- [AIM OF THE TASK] Reproduce the listing exactly. Omit pictures.
** DATA EXCERPTS follows **
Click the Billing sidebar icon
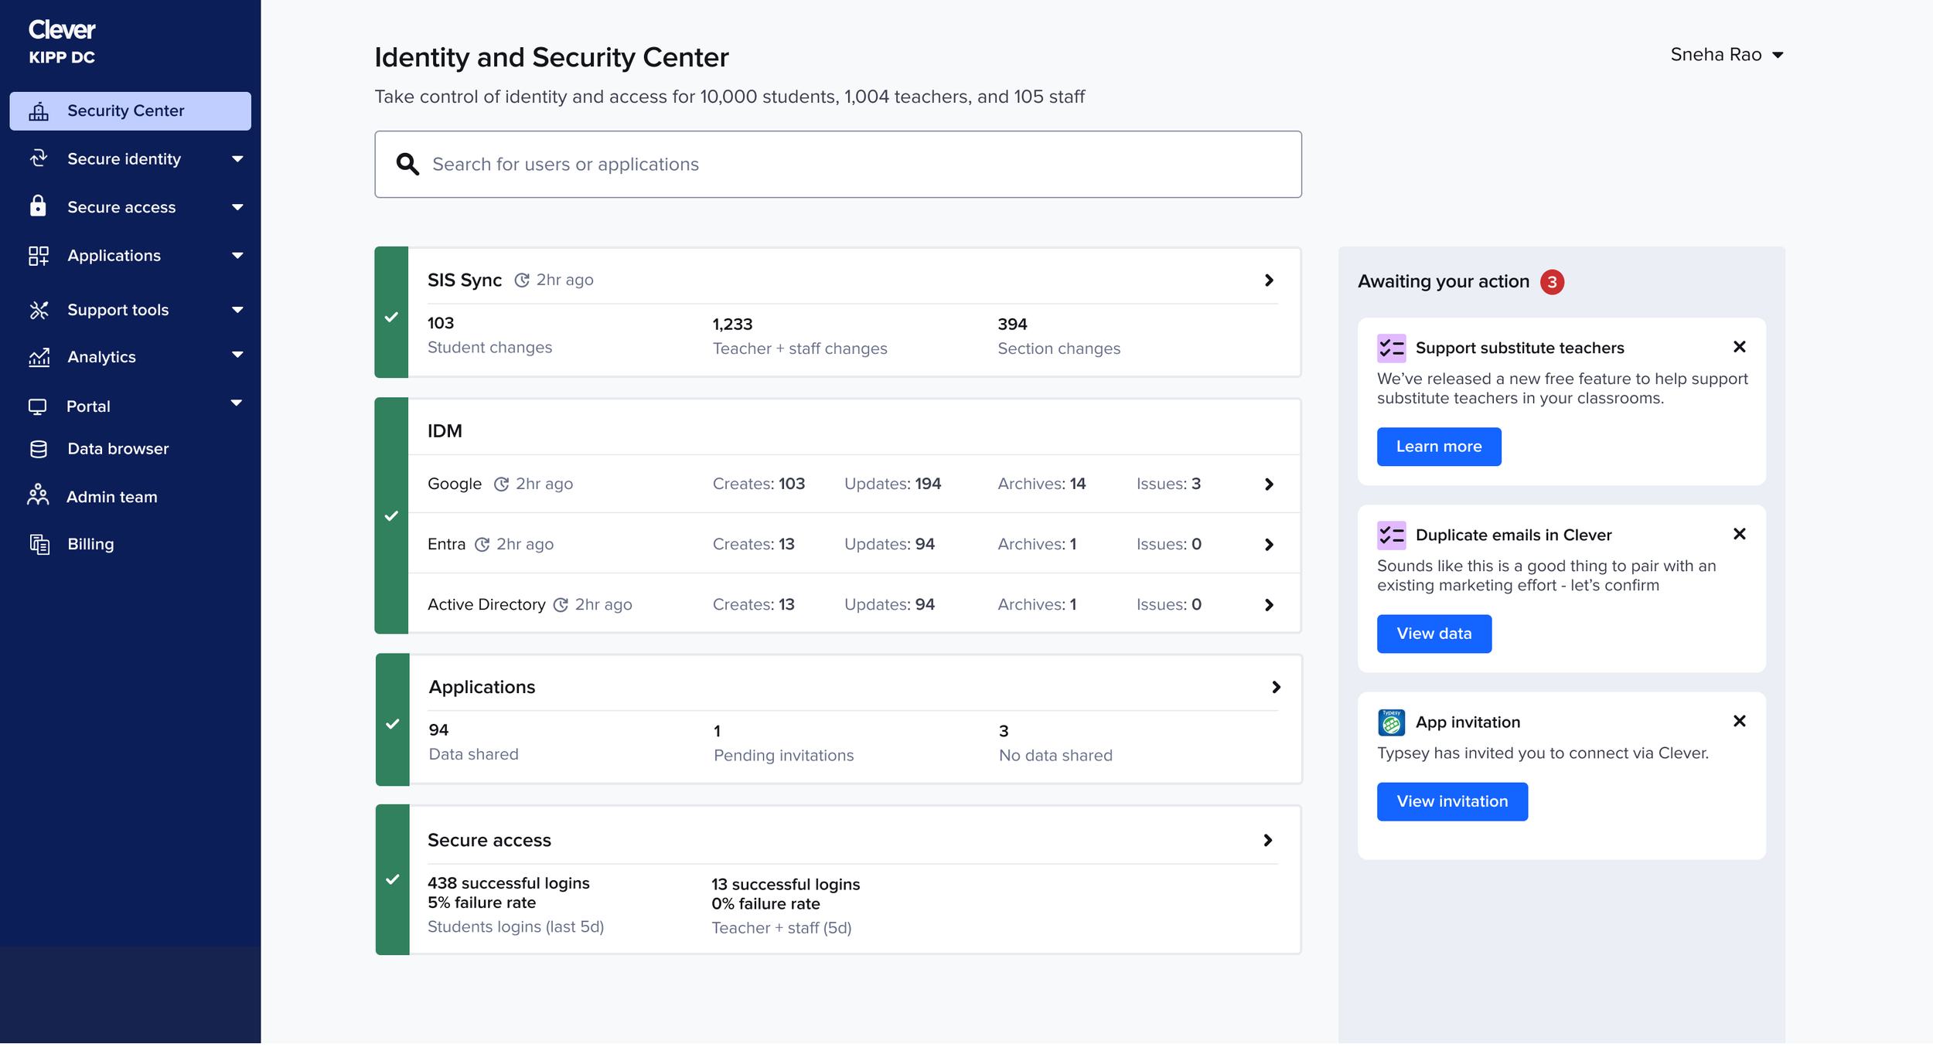This screenshot has height=1047, width=1933. (x=39, y=545)
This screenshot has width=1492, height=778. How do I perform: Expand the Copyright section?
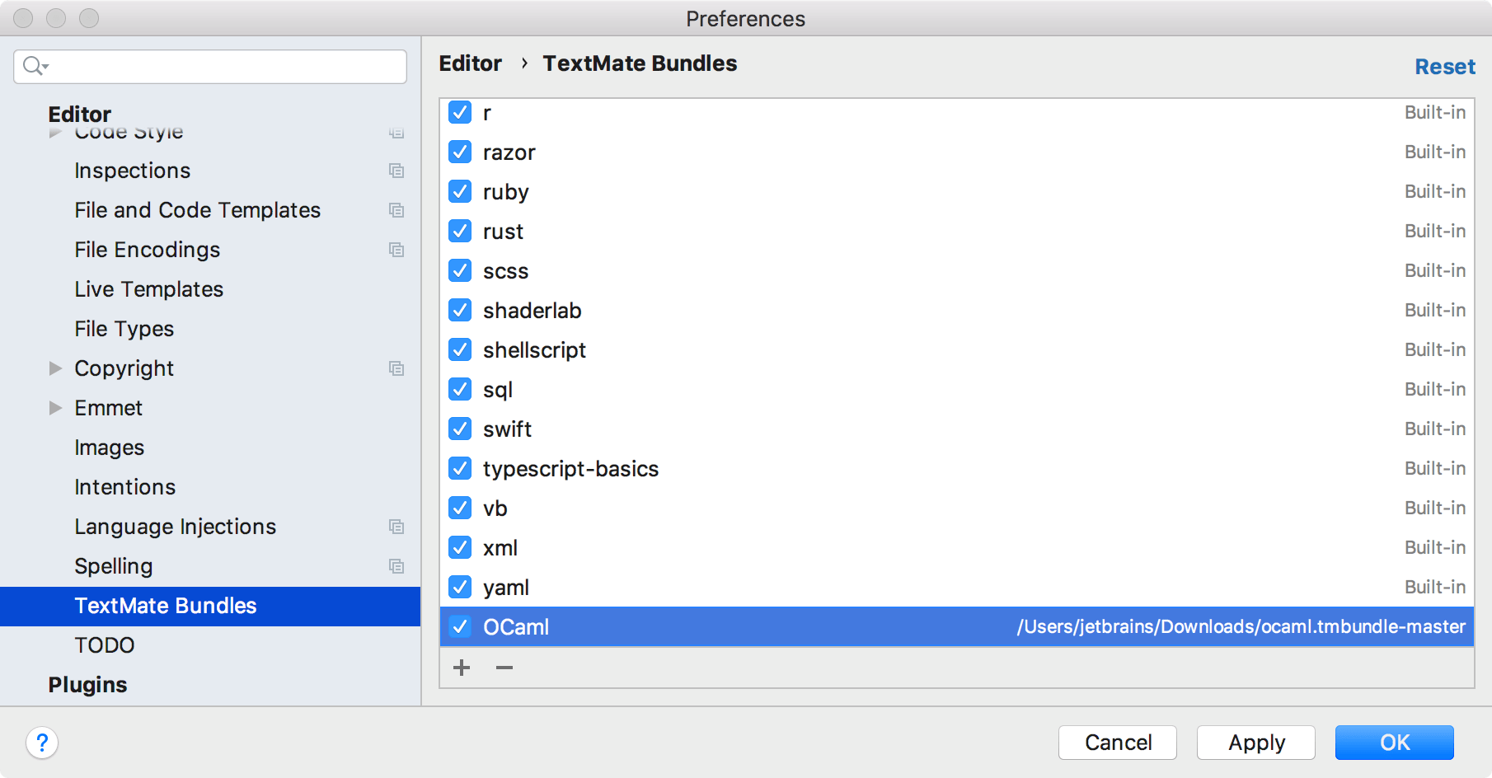point(55,368)
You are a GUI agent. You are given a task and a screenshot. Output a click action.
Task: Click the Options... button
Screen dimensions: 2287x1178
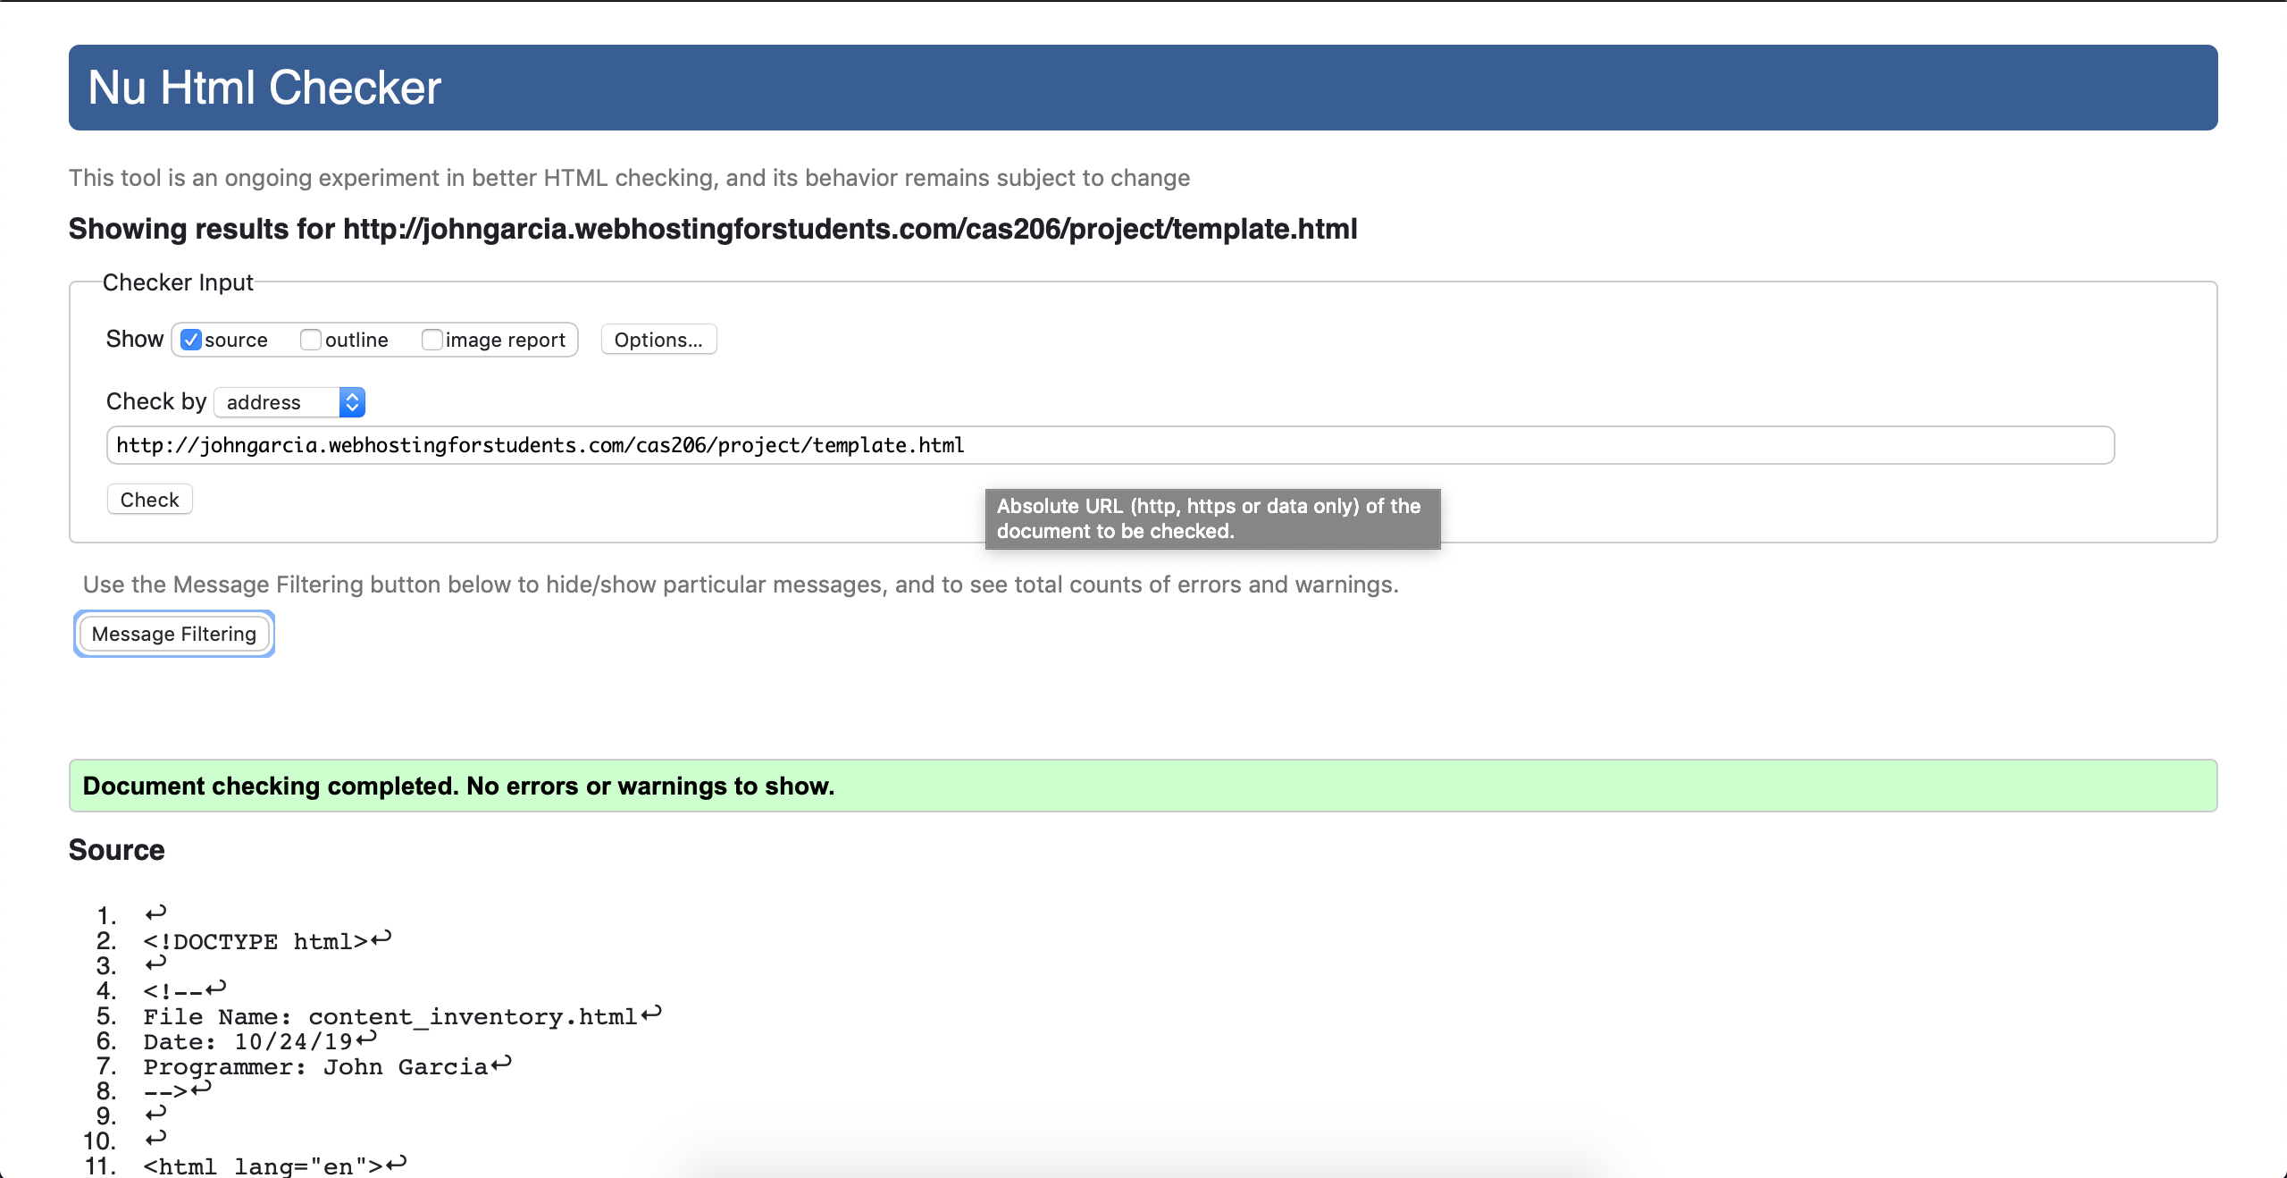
** End of DATA EXCERPTS **
- [TASK SOLUTION]
Click the Billing sidebar icon
This screenshot has height=1047, width=1933. (x=39, y=545)
This screenshot has width=1492, height=778. How do I perform: Expand the Copyright section?
point(55,368)
You are a GUI agent. You are given a task and a screenshot. Output a click action.
Task: Click the Options... button
Screen dimensions: 2287x1178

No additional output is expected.